6. Discuss the feedback and amendments . Ans : Feedback is made up of comments and ratings left by other eBay members you've bought from and sold
to. These comments and ratings are valuable indicators of your reputation as a buyer or seller on eBay. They are included, along with an overall Feedback Score, in your Feedback Profile. How Feedback works For each transaction, buyers and sellers can choose rate each other by leaving Feedback. Feedback from buyers can consiste of a positive, negative or neutral rating, and a short comment. Feedback from sellers can consist of a positive rating and a short comment. These ratings are used to determine Feedback Scores.

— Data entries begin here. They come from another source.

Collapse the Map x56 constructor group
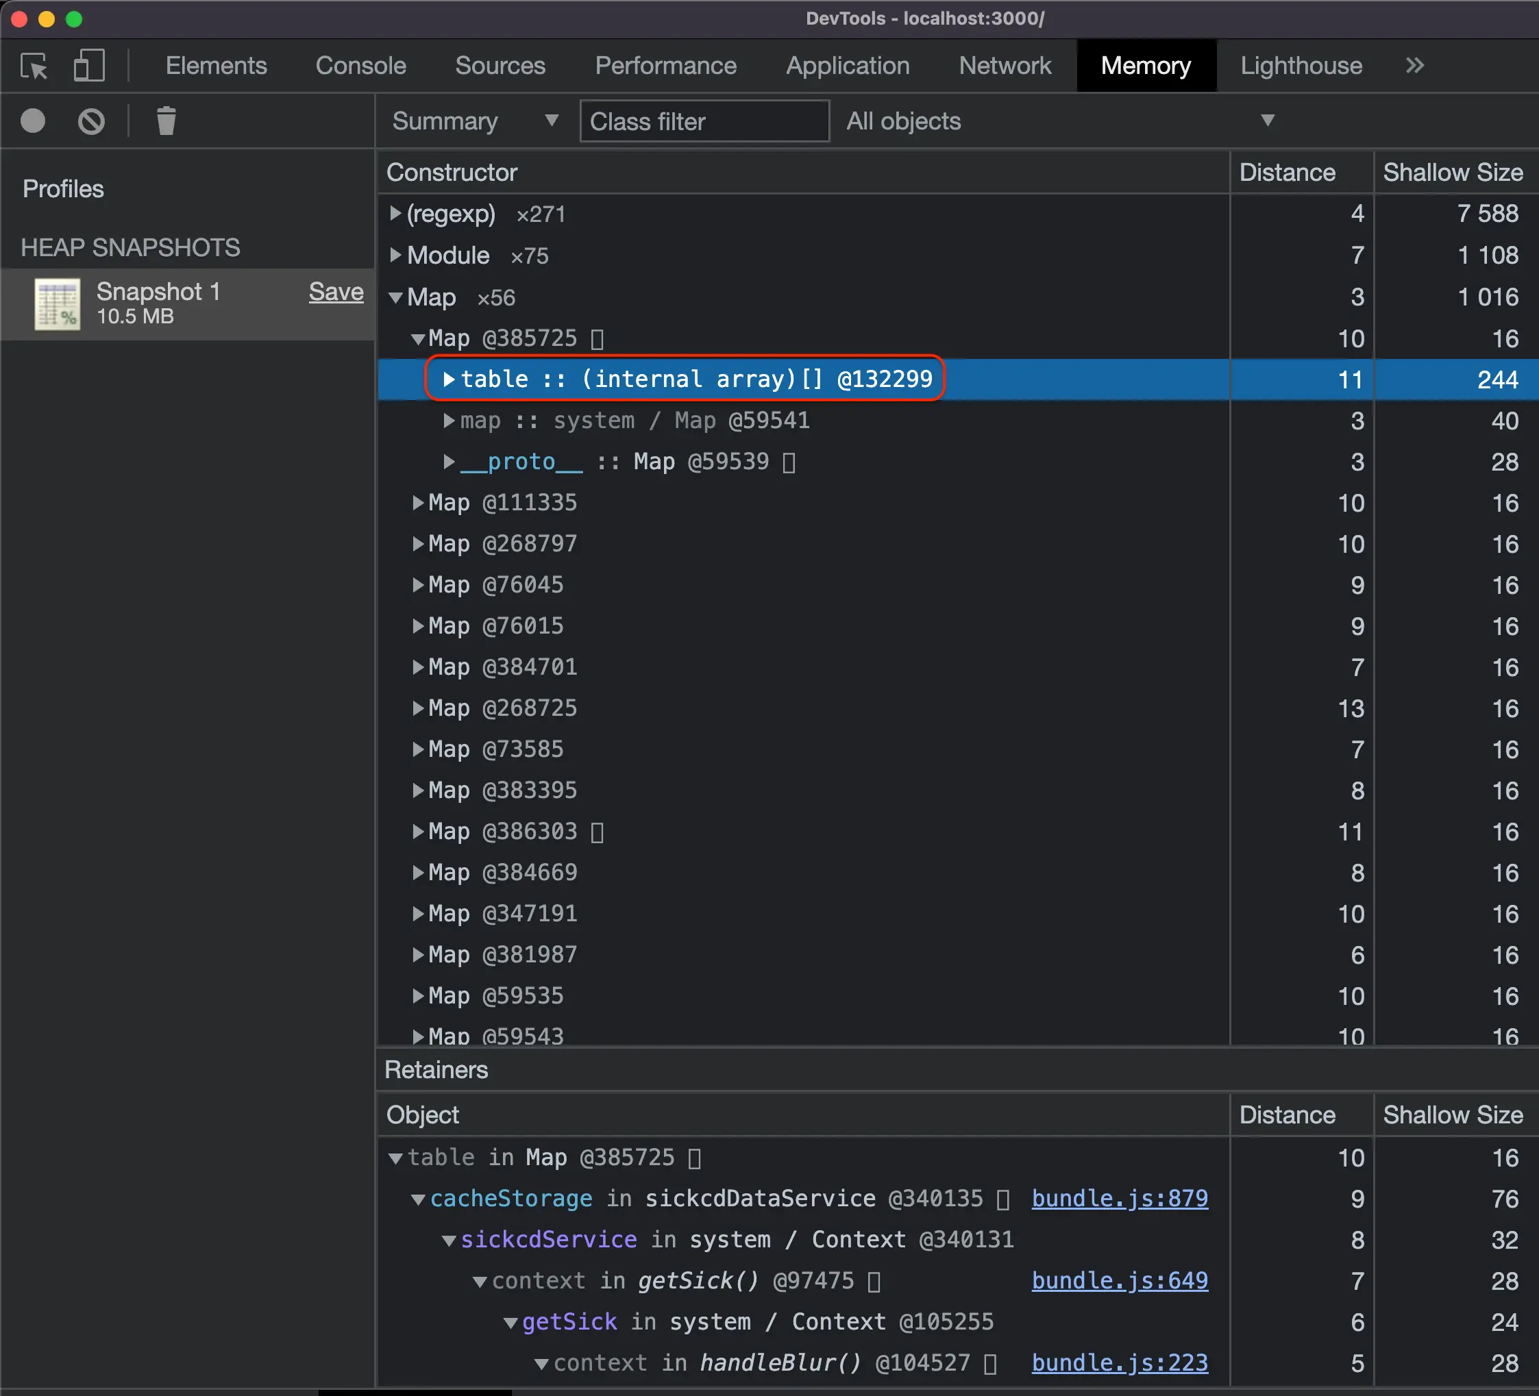 [x=395, y=298]
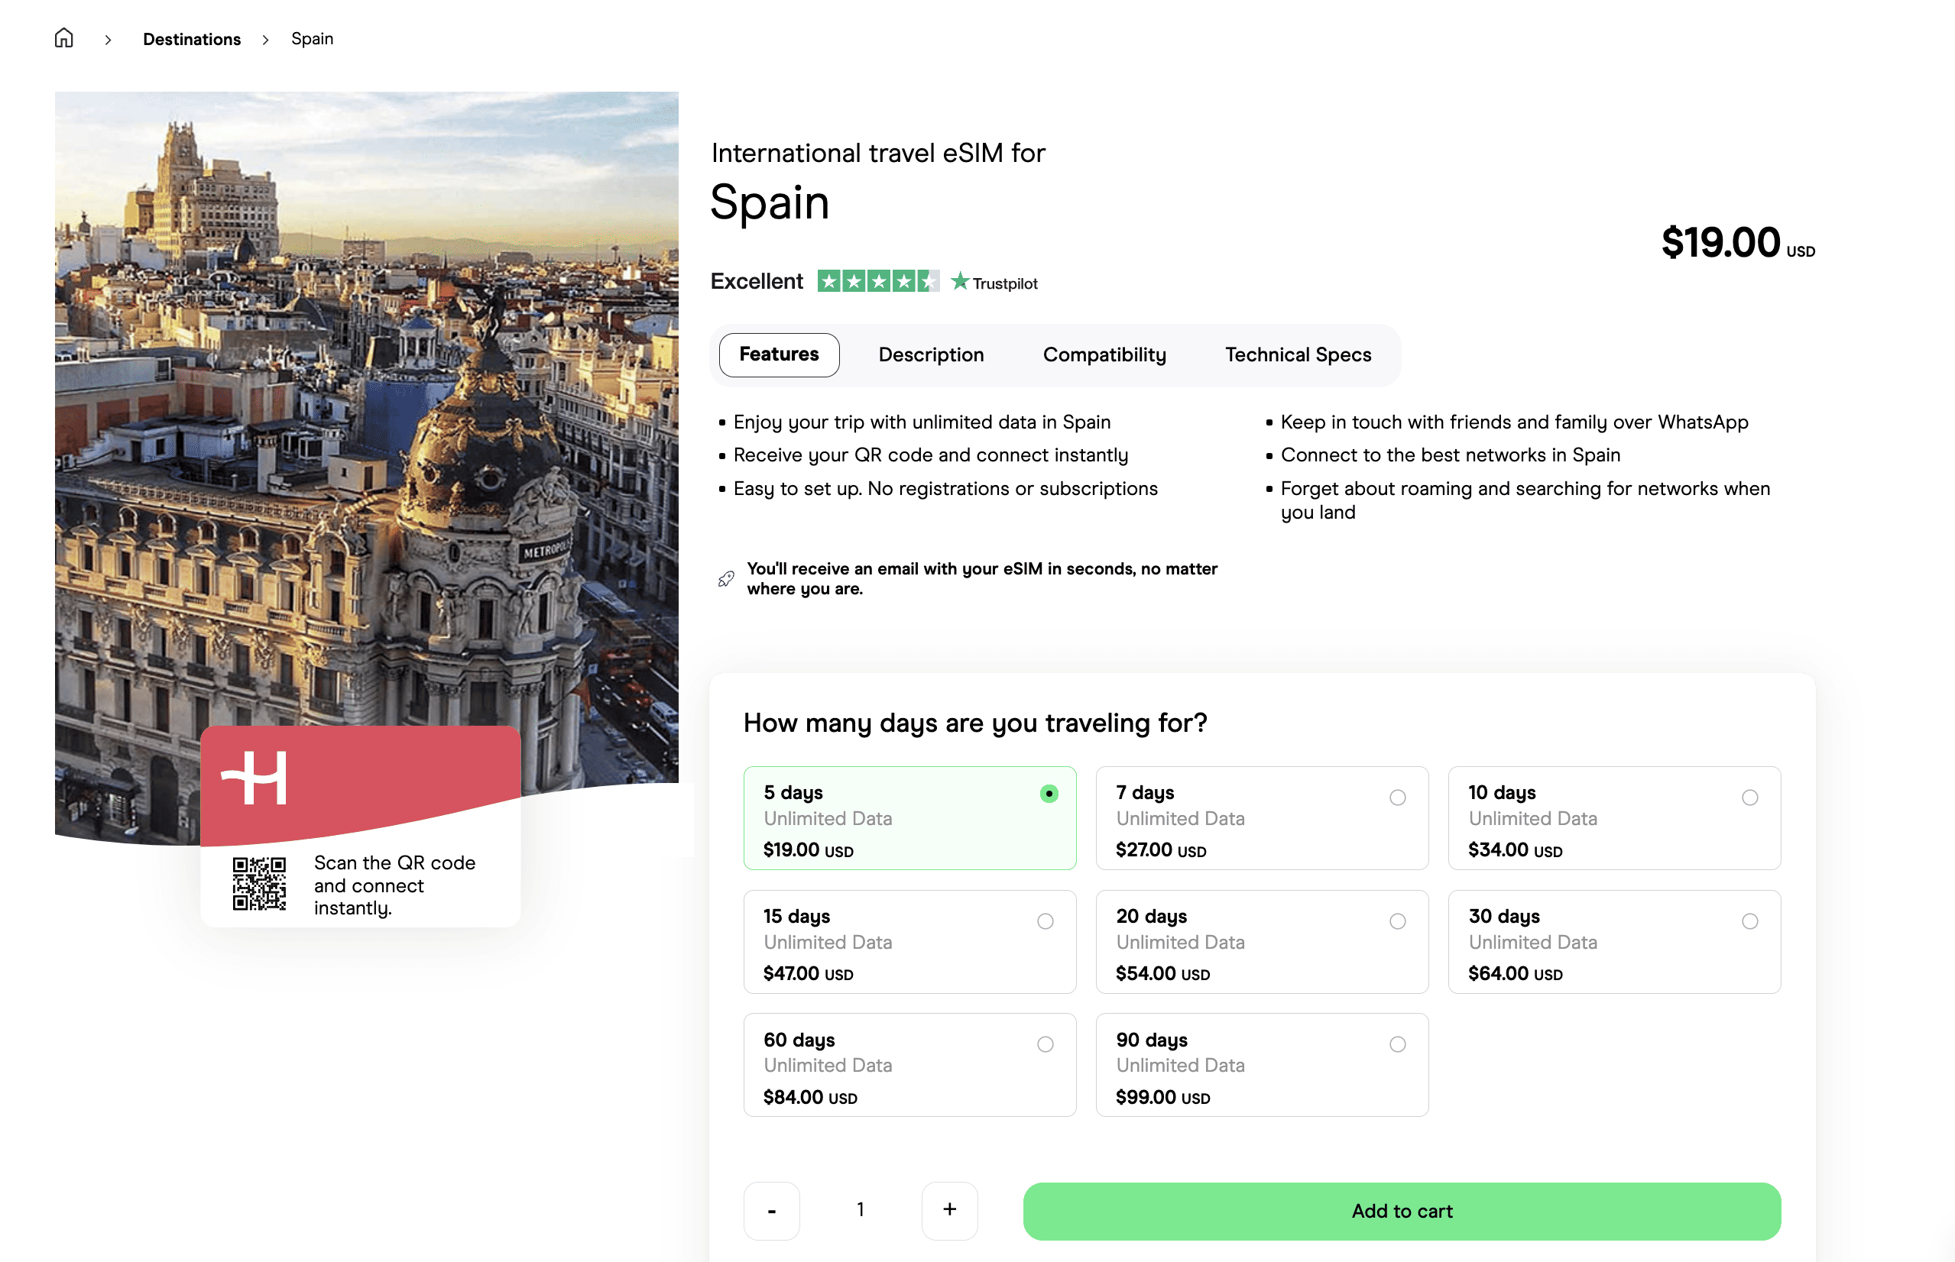Click the Spain breadcrumb item
Screen dimensions: 1955x1262
pos(311,39)
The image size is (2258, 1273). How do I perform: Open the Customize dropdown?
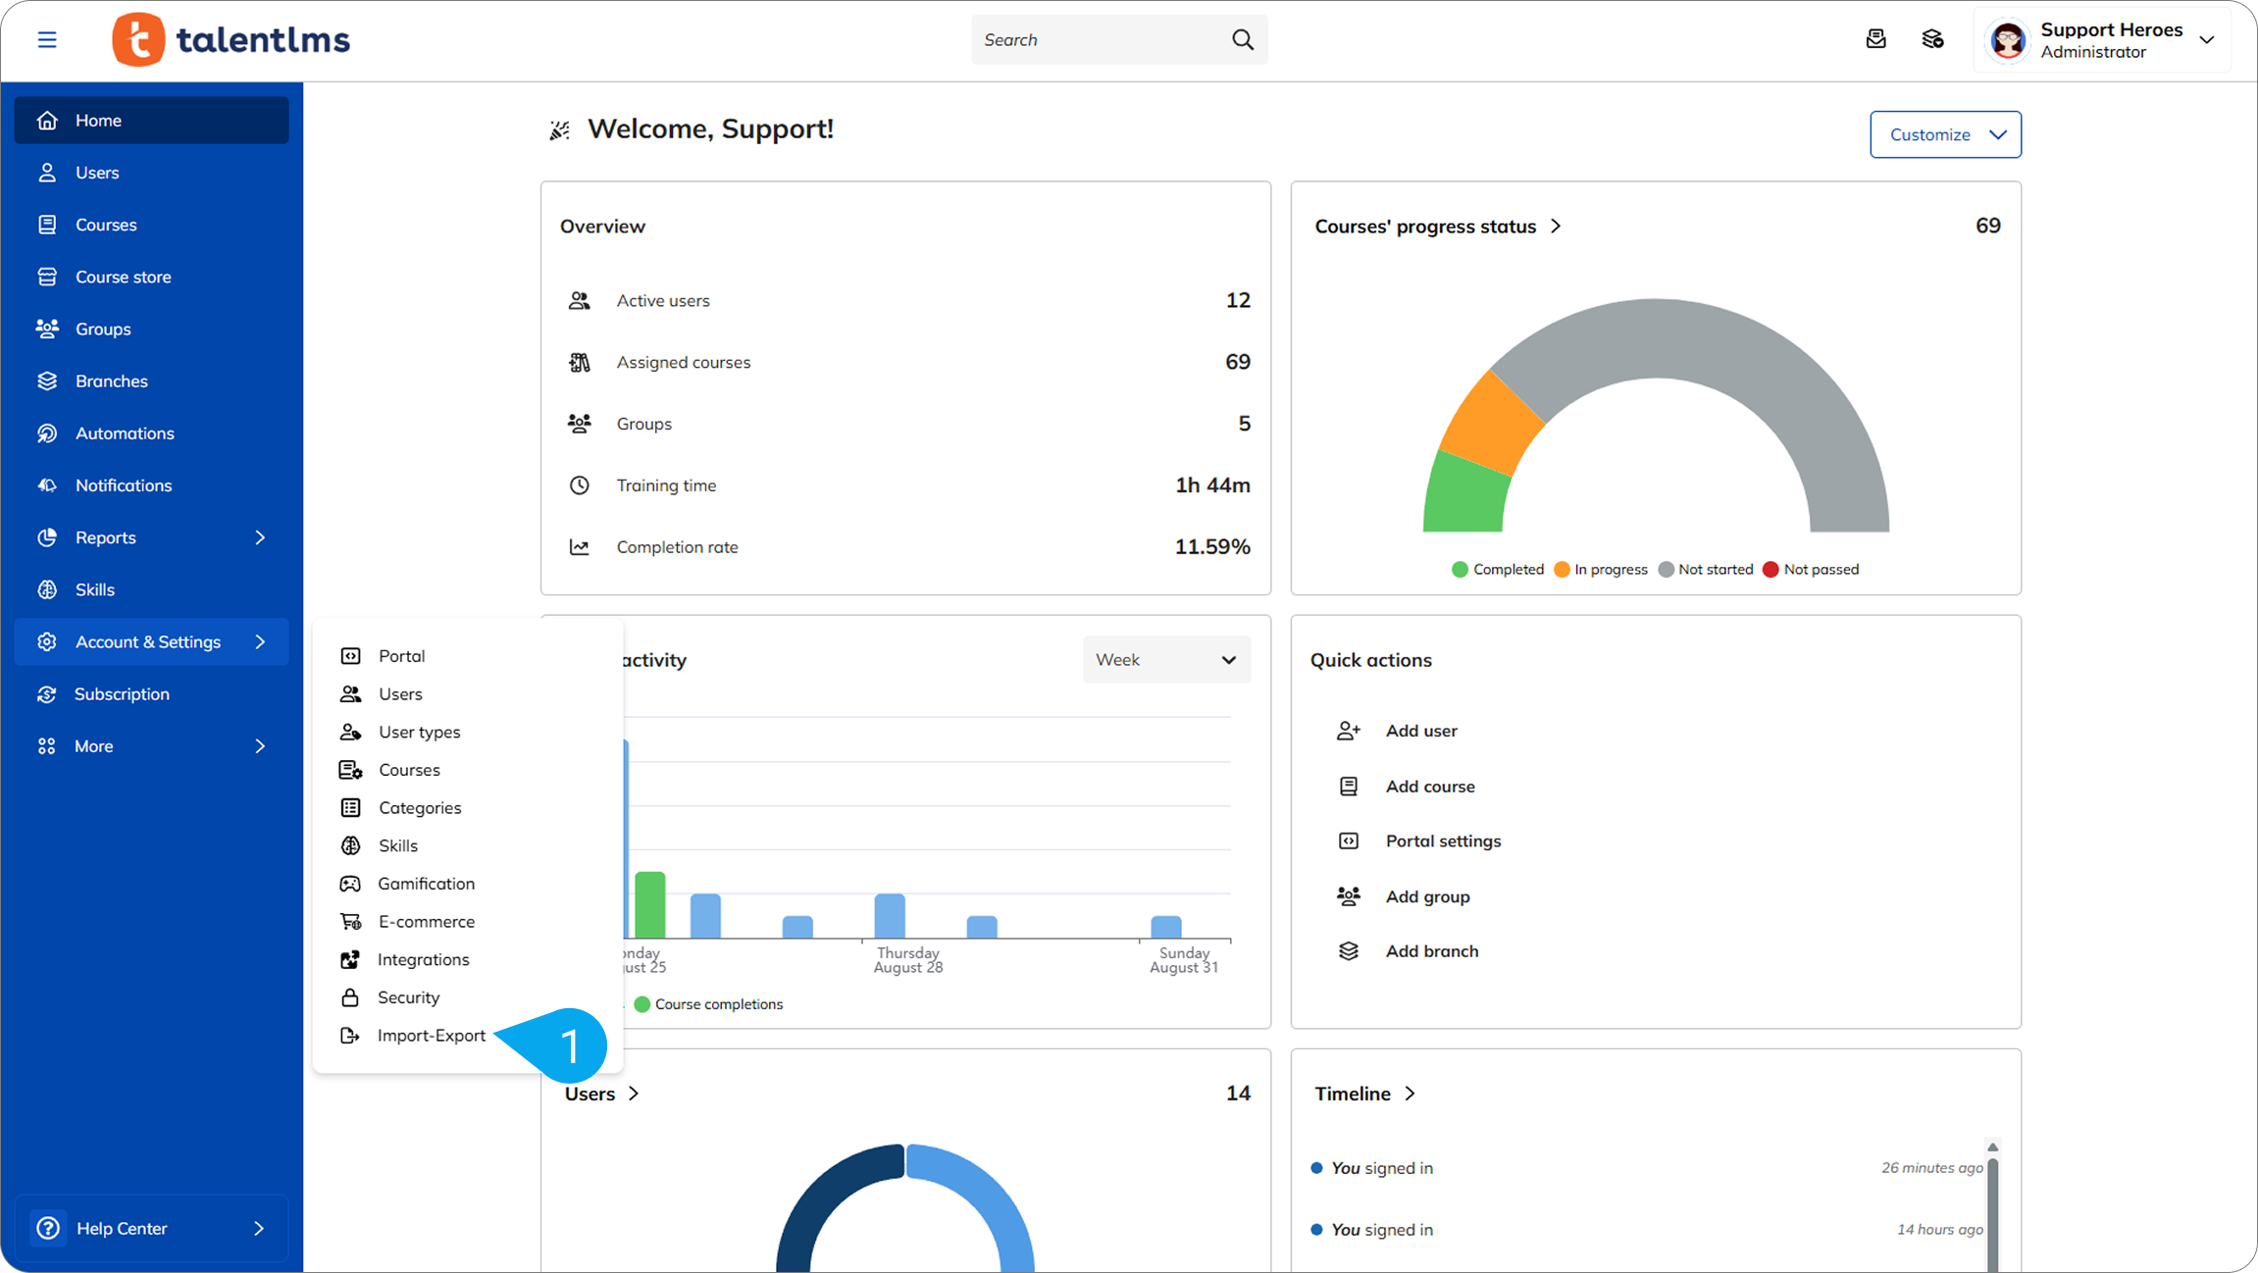point(1944,134)
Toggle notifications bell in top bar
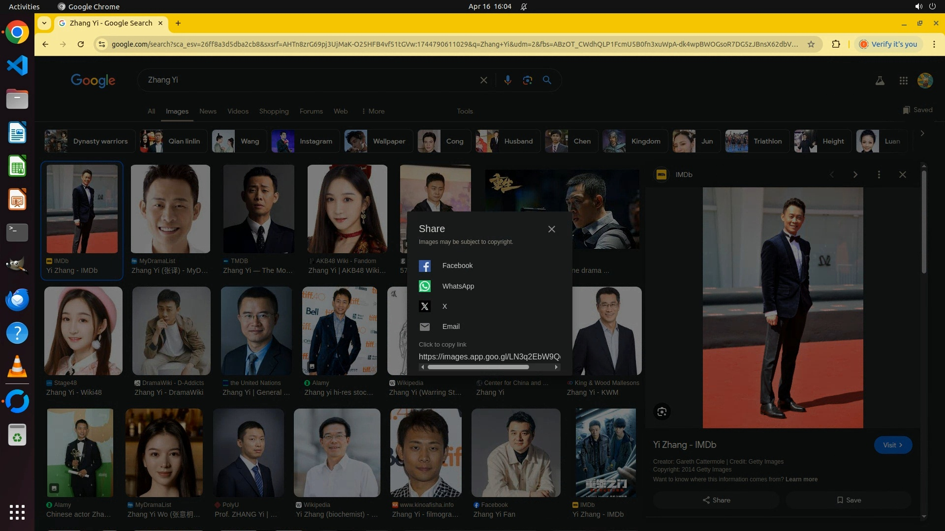This screenshot has height=531, width=945. click(524, 7)
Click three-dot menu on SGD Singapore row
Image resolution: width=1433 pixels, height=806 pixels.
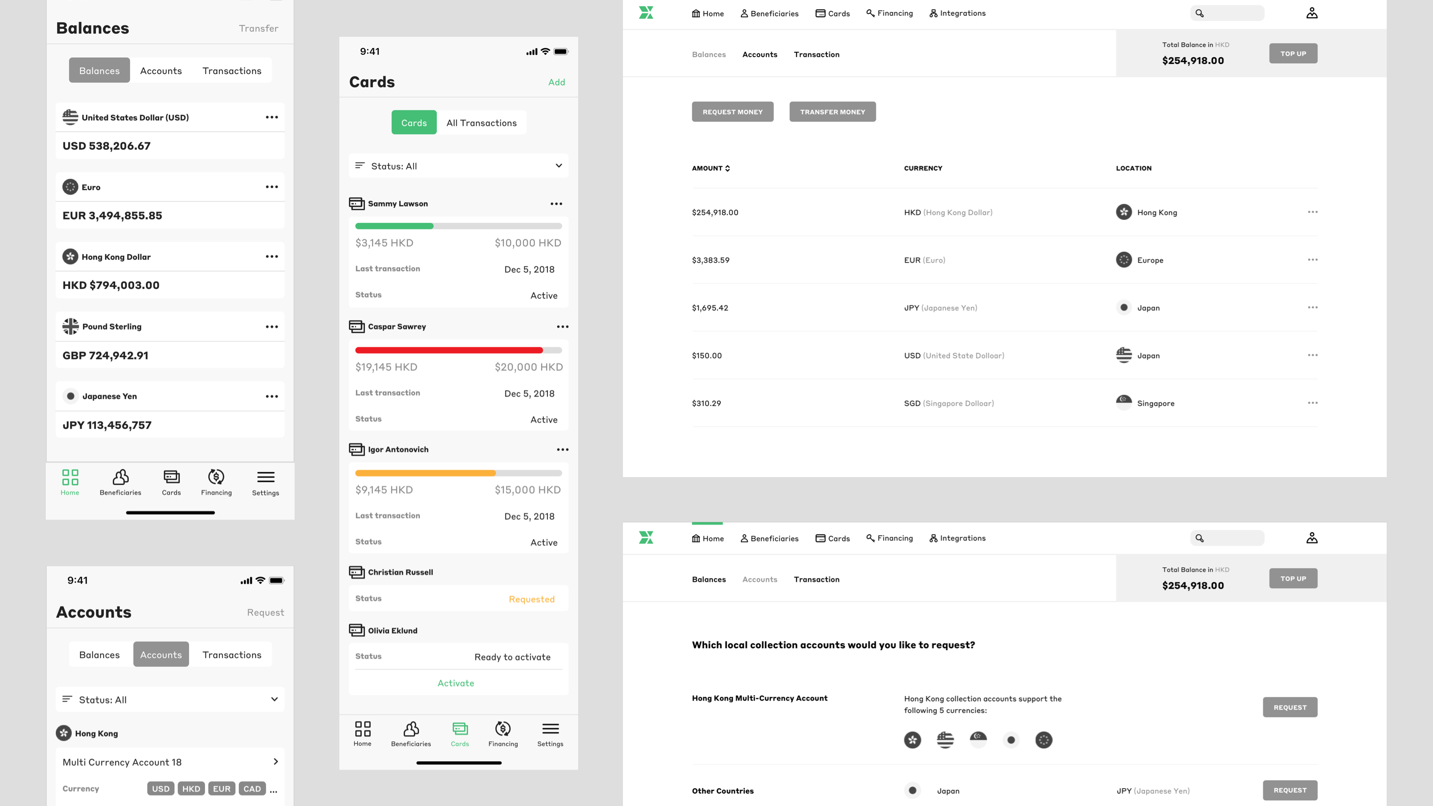pos(1312,403)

With some exceptions, outlined below, Feedback works like this: A positive rating increases the Feedback Score by one point. A neutral rating does not change the Feedback Score. A negative rating decreases the Feedback Score by one point. Each member may affect your score by one point (positive, negative or neutral) per transaction. However, to make sure that repeat Feedback is calculated in the Feedback Score, the new transaction the member is leaving Feedback for must end in a separate week. For Feedback, eBay defines a week as Monday through Sunday,
Pacific Standard Time. Pacific Standard Time is Indian Standard time less 12.5 hours from March to September and IST less 13.5 hours from October to February. For example, a buyer wins an item on Tuesday, then receives it and gives the seller positive Feedback on Thursday. If the buyer wins another item that week with the same seller, the Feedback the buyer leaves will not count toward the seller's Feedback Score. But if the buyer wins another item the following Tuesday, the Feedback will count toward the seller's Feedback Score. Important things to know about Feedback Always leave Feedback after a transaction so that other members may benefit from your experience. You cannot remove Feedback you have left, so be sure to leave only fair and factual comments and ratings that relate to a specific transaction you have with your trading partner. Usually, a high Feedback Score and high percentage is a good sign, but you should always check your trading partner's Feedback Profile to read comments and look for negative remarks. If you are a buyer, contact your seller to try to resolve any issues before leaving neutral or negative Feedback. You must be a registered member to leave Feedback. You may leave Feedback on the items you purchased as a guest after you register. If the seller files an Unpaid Item dispute against a buyer, any negative or neutral Feedback left by that buyer will be removed if the buyer does not respond to the dispute before the deadline, and the unpaid item is recorded on the buyers account. When a member is suspended, eBay will remove any neutral or negative Feedback left by that member. Buyers must wait at least seven days before leaving a negative or neutral Feedback for a Power Seller who has been registered on eBay for at least 12 months.